### [YOUR ASSIGNMENT]
Retype, word for word, the line holding "Task: Click the JSON" and every line below it to the end of the listing. Leave out the pictures.

### [RECORDS SUPPLIED]
══════════

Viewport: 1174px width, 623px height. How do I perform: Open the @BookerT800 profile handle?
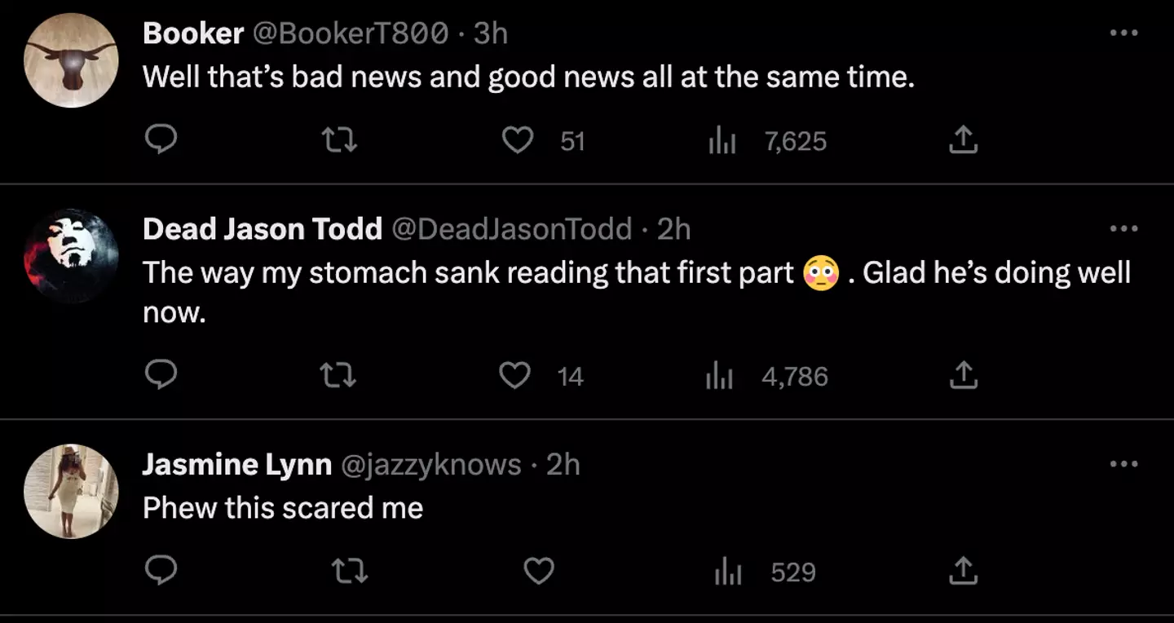point(351,33)
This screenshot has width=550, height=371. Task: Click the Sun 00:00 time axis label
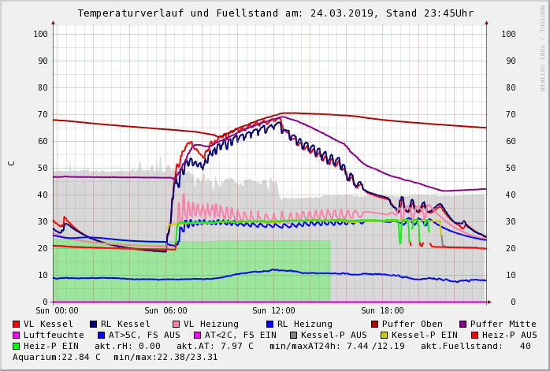[x=57, y=310]
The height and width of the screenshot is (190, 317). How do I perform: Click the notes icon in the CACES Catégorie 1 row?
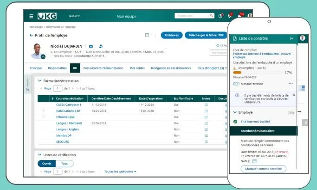[206, 105]
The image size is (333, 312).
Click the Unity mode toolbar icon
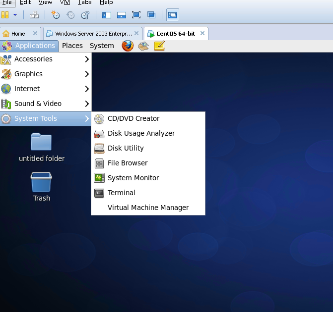[151, 15]
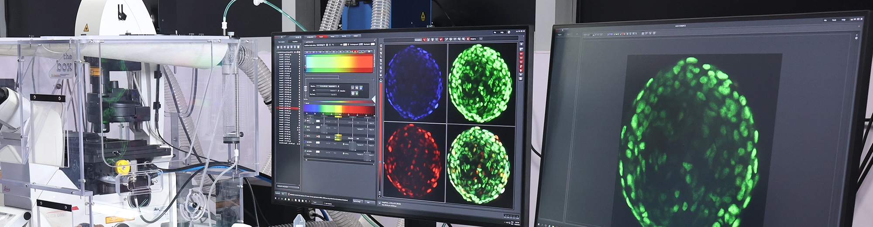The height and width of the screenshot is (227, 873).
Task: Click the round icon right of Help
Action: tap(509, 32)

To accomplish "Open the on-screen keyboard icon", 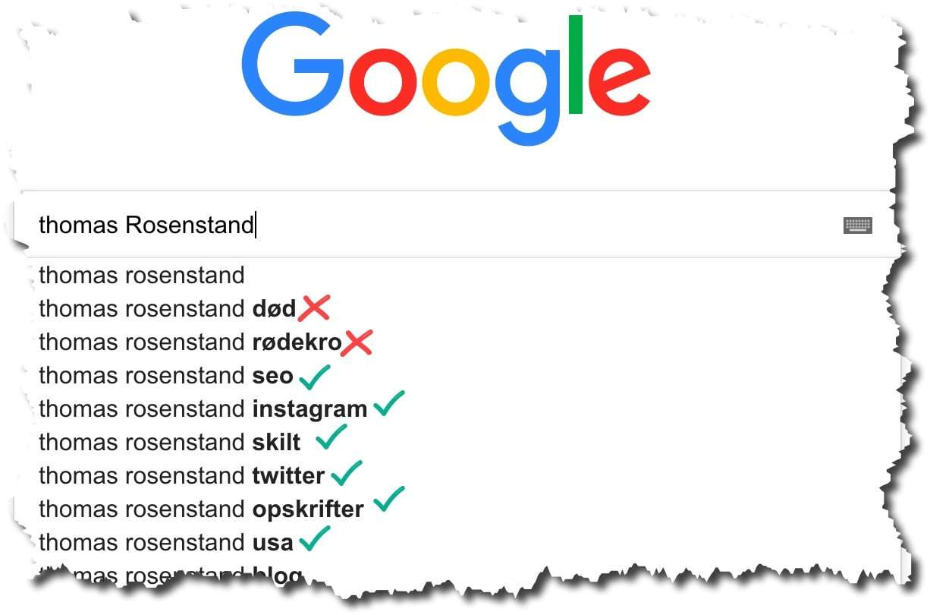I will click(858, 226).
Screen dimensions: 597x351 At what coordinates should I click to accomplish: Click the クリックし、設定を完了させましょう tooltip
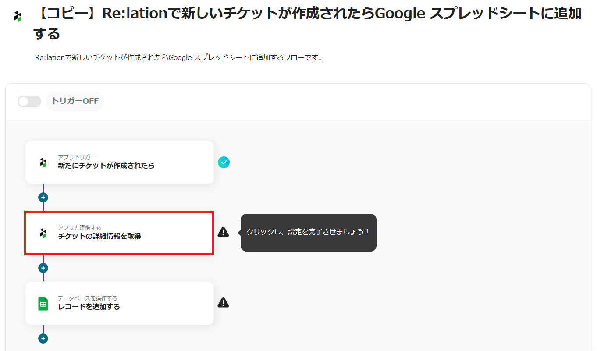(308, 232)
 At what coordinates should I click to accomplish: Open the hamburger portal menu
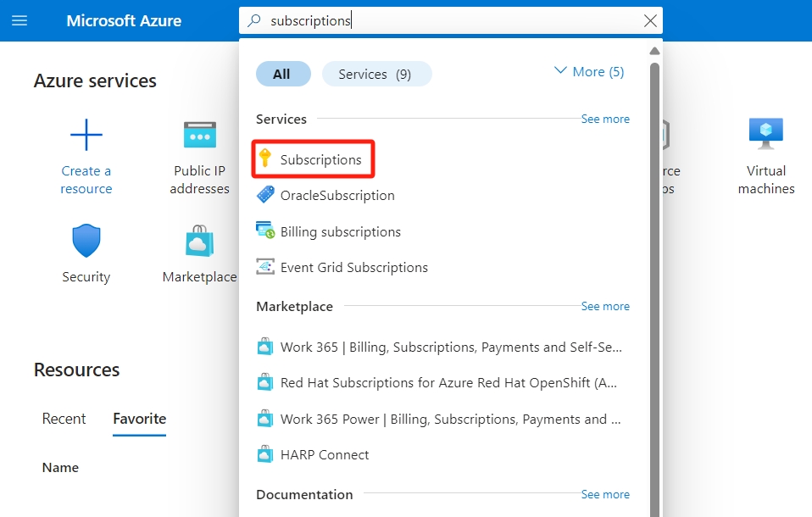[19, 20]
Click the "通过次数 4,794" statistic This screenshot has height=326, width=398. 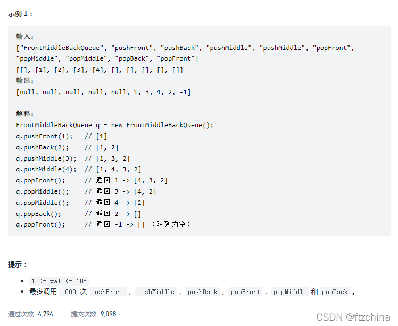point(31,314)
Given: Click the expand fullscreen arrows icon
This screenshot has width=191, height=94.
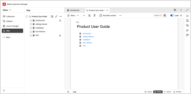Looking at the screenshot, I should point(187,10).
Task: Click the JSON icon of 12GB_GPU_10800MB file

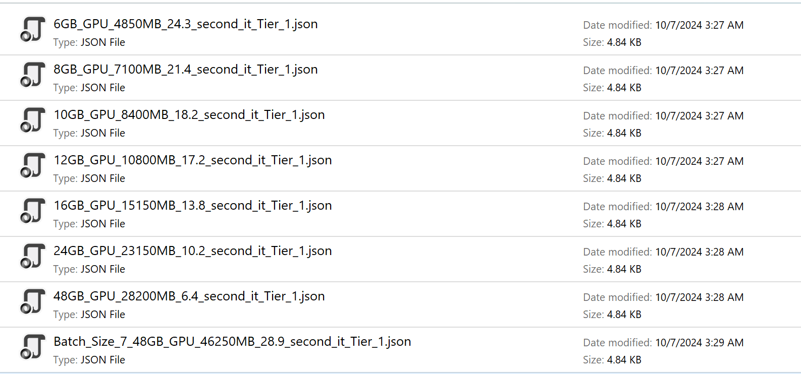Action: click(x=33, y=165)
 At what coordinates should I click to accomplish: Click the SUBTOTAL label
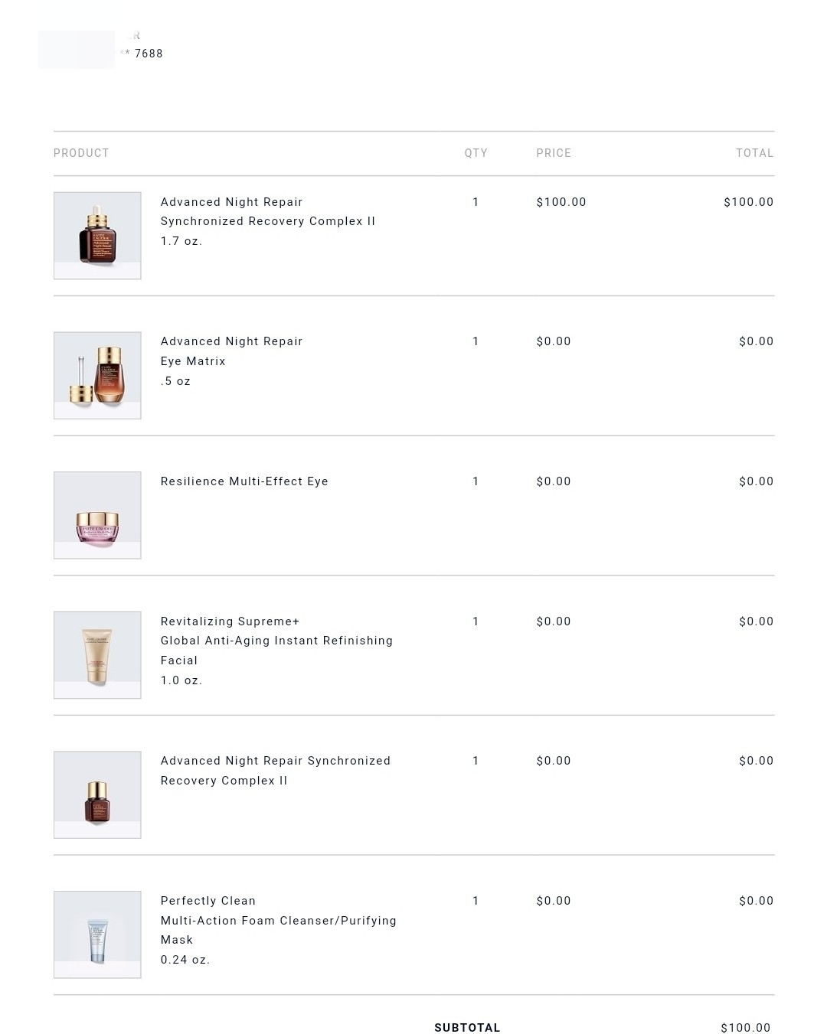[467, 1028]
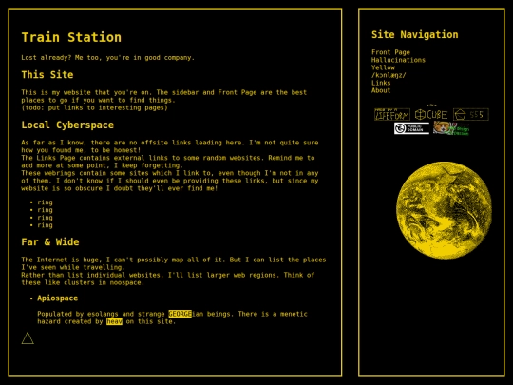Open the Links page in sidebar

381,83
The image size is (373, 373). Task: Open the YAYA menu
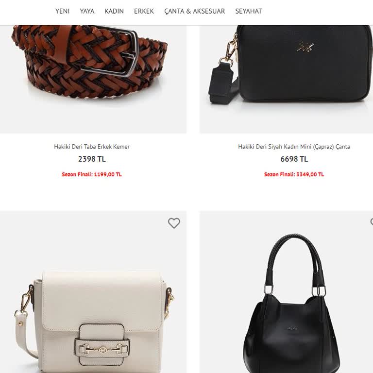[87, 11]
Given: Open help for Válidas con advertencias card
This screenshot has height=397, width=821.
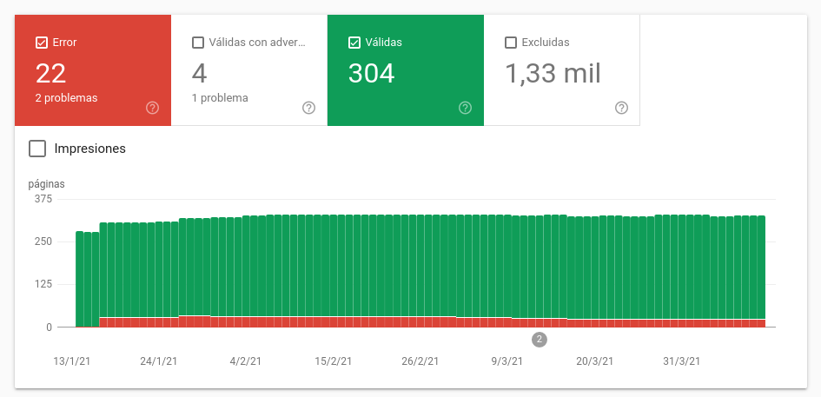Looking at the screenshot, I should point(308,108).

══════════

### [RESPONSE TO THIS TASK]
Task: Click the JSON icon of 12GB_GPU_10800MB file

Action: click(x=33, y=165)
 At what coordinates should I click to accomplish: Click the SUBTOTAL label
[467, 1028]
Open the Links page in sidebar

381,83
The image size is (373, 373). Task: Open the YAYA menu
[87, 11]
Given: Open help for Válidas con advertencias card
This screenshot has height=397, width=821.
Looking at the screenshot, I should point(308,108).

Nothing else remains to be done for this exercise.